Exercise brief ::
Only the lines below starting at the one containing "November 2025 (29, 1986)" and ending at the one containing "목록으로 (92, 1096)" belong in the answer, each copied exactly.

Source information ::
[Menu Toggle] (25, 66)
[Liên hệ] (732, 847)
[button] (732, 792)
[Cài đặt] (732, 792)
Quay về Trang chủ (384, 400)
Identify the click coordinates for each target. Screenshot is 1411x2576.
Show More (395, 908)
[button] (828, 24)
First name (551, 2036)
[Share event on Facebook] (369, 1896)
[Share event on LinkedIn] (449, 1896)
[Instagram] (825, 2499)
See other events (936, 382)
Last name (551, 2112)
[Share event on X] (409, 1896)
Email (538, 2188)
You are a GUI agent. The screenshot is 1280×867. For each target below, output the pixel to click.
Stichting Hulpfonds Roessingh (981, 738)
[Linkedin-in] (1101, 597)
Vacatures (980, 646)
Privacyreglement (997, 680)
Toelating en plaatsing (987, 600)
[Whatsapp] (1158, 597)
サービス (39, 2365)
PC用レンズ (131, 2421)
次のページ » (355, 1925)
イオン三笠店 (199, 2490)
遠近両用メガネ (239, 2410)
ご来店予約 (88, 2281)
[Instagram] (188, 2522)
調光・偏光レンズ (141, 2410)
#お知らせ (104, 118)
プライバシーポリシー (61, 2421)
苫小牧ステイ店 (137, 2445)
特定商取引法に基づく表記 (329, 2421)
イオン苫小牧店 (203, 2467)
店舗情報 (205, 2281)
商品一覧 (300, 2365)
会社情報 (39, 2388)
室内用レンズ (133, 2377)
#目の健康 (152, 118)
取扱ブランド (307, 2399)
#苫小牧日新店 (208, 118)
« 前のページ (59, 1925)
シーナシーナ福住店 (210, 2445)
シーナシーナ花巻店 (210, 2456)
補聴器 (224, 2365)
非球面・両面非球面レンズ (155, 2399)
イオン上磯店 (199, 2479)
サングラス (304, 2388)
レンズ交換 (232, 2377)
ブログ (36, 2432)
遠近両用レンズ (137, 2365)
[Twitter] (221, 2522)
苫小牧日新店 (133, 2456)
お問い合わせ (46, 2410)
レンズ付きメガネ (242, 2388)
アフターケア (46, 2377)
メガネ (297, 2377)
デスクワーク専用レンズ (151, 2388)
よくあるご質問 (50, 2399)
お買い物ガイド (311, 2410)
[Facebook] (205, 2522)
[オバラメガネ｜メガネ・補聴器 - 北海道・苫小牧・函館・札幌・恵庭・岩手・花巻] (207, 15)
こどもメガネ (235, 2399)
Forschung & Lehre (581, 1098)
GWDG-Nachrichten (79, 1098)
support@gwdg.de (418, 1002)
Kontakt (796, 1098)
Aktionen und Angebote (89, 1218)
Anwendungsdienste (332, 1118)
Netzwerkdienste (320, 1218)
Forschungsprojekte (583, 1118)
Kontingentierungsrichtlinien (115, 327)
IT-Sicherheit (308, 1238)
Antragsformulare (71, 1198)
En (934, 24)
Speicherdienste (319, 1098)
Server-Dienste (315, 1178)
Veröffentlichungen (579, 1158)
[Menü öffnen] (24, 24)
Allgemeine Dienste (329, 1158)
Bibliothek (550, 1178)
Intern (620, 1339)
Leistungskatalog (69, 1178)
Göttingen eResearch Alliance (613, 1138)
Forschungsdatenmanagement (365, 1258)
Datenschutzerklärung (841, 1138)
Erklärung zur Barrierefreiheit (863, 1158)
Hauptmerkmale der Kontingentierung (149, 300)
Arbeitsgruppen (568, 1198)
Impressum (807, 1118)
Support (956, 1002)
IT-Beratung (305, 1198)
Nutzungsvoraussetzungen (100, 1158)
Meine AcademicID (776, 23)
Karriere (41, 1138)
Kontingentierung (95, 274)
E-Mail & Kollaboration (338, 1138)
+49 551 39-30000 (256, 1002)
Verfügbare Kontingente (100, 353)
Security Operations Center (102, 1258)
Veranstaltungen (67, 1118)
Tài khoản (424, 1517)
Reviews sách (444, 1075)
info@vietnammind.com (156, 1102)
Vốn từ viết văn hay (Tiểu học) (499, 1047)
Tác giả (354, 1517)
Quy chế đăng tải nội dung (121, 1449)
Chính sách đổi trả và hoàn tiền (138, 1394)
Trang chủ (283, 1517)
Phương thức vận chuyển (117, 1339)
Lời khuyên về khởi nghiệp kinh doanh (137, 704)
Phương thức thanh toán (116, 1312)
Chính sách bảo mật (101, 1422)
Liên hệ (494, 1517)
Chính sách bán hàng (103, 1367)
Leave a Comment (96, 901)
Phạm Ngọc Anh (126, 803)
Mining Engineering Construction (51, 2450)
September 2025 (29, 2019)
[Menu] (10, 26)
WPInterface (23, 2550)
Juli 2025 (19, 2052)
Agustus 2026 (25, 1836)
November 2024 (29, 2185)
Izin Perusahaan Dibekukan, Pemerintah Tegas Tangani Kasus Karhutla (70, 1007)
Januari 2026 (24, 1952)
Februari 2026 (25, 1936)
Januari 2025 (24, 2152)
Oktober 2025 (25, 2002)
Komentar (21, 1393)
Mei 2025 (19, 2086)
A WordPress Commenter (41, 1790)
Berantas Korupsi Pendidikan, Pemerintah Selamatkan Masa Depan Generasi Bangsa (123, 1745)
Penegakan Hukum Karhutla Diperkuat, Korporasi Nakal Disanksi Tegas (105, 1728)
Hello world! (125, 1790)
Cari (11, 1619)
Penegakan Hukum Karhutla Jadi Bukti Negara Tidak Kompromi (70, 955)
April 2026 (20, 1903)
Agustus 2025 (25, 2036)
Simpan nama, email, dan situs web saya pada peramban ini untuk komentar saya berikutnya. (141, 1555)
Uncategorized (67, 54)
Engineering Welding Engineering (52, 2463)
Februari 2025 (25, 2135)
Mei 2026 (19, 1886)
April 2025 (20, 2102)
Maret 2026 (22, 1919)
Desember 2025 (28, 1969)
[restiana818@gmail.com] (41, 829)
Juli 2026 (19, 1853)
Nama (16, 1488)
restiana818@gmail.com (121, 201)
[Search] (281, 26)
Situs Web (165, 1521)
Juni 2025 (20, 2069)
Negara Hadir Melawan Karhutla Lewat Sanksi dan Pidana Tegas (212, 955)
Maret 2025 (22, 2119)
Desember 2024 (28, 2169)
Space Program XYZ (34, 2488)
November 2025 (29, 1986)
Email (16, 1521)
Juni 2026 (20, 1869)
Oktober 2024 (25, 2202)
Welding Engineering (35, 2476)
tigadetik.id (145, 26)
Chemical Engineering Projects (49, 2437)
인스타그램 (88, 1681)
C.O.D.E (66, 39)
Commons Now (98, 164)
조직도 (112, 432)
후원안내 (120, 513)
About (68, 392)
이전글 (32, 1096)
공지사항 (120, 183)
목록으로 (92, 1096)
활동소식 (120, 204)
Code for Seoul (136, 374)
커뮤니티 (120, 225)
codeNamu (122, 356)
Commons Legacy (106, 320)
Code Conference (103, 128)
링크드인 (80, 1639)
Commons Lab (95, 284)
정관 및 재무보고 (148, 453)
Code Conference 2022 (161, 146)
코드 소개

Final answer ::
November 2025 (29, 1986)
Email (16, 1521)
Juni 2026 (20, 1869)
Oktober 2024 (25, 2202)
Welding Engineering (35, 2476)
tigadetik.id (145, 26)
Chemical Engineering Projects (49, 2437)
인스타그램 (88, 1681)
C.O.D.E (66, 39)
Commons Now (98, 164)
조직도 (112, 432)
후원안내 (120, 513)
About (68, 392)
이전글 (32, 1096)
공지사항 (120, 183)
목록으로 (92, 1096)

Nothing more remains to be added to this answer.